A Brand New Walkway as the Entrance to Your Backyard Xanadu

front walkway

Your backyard is a romantic sanctuary—a private garden filled with calming fountains and green, fertile landscaping. But first impressions matter. To fully enjoy your paradise, the entrance must provide a smooth transition from the inside of your home to the inner sanctum of your backyard.

The right walkway connects one area of your backyard to another and guides you and your guests into the heart of your landscaping. Planning the right path for a walkway takes careful consideration of the space.

Consider the following when planning a new walkway project.

Respect the Natural Flow

Before building a walkway, it’s important to know how you and your guests naturally enter the backyard.

The architecture of your home may allow for multiple entrances into the backyard. It’s important to construct walkways that work well no matter how you and your guests step outside. You may use sliding doors from the kitchen more often than double doors exiting from a guest room.

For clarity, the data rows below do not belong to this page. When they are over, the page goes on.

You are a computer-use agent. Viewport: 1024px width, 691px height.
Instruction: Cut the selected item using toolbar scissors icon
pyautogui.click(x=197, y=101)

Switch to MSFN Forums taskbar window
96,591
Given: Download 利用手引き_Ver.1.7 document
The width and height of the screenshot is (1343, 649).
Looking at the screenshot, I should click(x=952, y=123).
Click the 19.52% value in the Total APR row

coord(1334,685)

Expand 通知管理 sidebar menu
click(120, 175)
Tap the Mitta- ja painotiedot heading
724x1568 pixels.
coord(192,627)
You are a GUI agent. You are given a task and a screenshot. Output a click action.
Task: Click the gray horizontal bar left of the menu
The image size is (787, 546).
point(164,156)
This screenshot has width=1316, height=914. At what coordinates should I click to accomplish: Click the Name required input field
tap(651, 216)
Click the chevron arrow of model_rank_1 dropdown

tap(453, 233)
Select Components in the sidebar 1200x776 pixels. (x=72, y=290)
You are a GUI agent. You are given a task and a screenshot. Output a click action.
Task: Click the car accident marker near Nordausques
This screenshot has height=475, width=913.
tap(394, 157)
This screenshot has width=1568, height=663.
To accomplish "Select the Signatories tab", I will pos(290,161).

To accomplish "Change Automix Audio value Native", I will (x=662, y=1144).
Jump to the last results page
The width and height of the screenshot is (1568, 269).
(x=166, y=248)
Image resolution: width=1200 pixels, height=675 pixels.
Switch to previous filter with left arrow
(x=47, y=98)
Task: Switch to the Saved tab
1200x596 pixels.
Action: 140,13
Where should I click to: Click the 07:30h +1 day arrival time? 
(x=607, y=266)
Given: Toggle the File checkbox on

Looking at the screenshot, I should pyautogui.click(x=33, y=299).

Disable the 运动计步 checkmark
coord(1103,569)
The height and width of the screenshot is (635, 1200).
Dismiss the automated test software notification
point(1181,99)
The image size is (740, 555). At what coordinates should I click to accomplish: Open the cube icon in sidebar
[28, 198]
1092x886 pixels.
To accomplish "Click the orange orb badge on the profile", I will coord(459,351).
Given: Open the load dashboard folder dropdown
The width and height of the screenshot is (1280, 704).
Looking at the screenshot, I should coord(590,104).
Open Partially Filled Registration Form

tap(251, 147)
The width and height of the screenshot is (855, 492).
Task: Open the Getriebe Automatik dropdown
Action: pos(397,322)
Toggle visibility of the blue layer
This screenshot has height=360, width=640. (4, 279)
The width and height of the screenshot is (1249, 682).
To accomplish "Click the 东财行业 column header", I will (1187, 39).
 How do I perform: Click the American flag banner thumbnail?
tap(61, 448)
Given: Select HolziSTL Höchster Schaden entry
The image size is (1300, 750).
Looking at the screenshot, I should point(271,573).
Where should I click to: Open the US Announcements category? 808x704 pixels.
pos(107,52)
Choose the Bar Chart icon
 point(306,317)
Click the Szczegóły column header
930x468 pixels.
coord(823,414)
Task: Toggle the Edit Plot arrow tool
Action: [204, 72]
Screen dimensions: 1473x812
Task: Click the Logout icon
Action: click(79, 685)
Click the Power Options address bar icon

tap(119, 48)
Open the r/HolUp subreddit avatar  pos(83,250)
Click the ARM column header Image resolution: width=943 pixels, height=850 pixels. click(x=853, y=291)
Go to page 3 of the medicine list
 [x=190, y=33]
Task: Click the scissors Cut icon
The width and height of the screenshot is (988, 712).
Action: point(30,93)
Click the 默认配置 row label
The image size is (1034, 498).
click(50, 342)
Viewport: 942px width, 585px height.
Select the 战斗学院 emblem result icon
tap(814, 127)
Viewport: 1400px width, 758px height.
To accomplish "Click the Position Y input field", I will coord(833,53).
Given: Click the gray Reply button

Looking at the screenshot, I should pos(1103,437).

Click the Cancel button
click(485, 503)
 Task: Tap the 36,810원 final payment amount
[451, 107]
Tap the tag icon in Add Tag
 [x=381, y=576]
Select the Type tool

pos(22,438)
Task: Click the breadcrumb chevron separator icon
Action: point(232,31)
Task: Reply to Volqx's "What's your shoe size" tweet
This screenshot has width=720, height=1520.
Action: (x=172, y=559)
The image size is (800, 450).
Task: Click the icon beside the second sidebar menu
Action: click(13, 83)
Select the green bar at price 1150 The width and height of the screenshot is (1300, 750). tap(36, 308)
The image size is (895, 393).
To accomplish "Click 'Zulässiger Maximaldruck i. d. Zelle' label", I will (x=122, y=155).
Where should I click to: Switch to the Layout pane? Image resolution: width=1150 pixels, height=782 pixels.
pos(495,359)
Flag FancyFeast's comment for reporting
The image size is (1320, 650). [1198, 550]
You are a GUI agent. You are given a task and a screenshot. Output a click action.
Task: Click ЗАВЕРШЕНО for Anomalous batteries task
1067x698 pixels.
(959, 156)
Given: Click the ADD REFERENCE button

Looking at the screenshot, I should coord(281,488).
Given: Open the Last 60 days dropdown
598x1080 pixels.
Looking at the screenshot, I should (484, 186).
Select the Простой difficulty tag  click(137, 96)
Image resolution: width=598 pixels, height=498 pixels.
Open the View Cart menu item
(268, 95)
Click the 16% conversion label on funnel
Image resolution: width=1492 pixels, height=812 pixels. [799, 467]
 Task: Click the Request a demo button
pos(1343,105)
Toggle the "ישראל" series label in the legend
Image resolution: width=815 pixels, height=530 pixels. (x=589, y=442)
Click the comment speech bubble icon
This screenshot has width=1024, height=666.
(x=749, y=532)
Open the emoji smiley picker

In that case, it makes more sense for the walkway to start outside the kitchen.

If visitors in your backyard tend to follow a set path from the house into the larger garden, you should build the walkway along that natural path. Encourage what already works, and avoid forcing a contrived path into the yard.

Plot the Course

A path from your back door to your full backyard shapes and defines the spaces in your landscape. By choosing one course over another, you change the shape of the yard.

A straight, long walkway stretches the yard and draws the eye to the back. A curving, winding path can make a yard feel wider, guiding the eye—and the feet—from one edge to the other. And a path that cuts around a corner creates a sense of mystery, encouraging exploration.

You may also choose to use your walkway as a method of controlling how much of your backyard is visible at once. Try concealing sections of the walkway with living fences or blossoming trees. A sense of privacy can encourage focus and meditation.

Use Appropriate Materials

As the first impression to your backyard, a walkway must function in all weather and all seasons. Avoid materials and embellishments that might become slippery in the rain or crack in the winter cold.

Various types of stone usually function best as durable walkways while impressing guests with an old-world sensibility. Gravel withstands more wear and tear without looking out of shape. Mixing various materials can make the path feel natural and will draw less attention away from the landscaping.

And in all cases, the makeup of the walkway should complement the materials used elsewhere in your backyard and the facade of your home.

Light the Way

Safety must be the chief concern when constructing any walkway. You and your guests need to be able to traverse the path into your yard without slipping, tripping, or falling.

To that effect, we need to provide adequate lighting for your walkway.

Ideally, you should meld the design of the lights with the design of your landscaping. Incorporate them into stately gardens or use them as borders along the walkway to draw guests forward.

With the right design and level of light, this technological component to your walkway can make your backyard feel all the more magical after dusk.

Consider Maintenance

Some walkways require regular care and attention while others largely manage themselves. When planning your walkway, determine how much time you intend to spend on maintaining it.

Some walkways must be appropriately sealed to prevent the growth of mold or moss. Others must be mowed as regularly as your lawn. When neglected, the materials in gravel walkways might spread farther than intended.

Each material comes with benefits and drawbacks, but do your research and be realistic about the time and money you’d like to invest.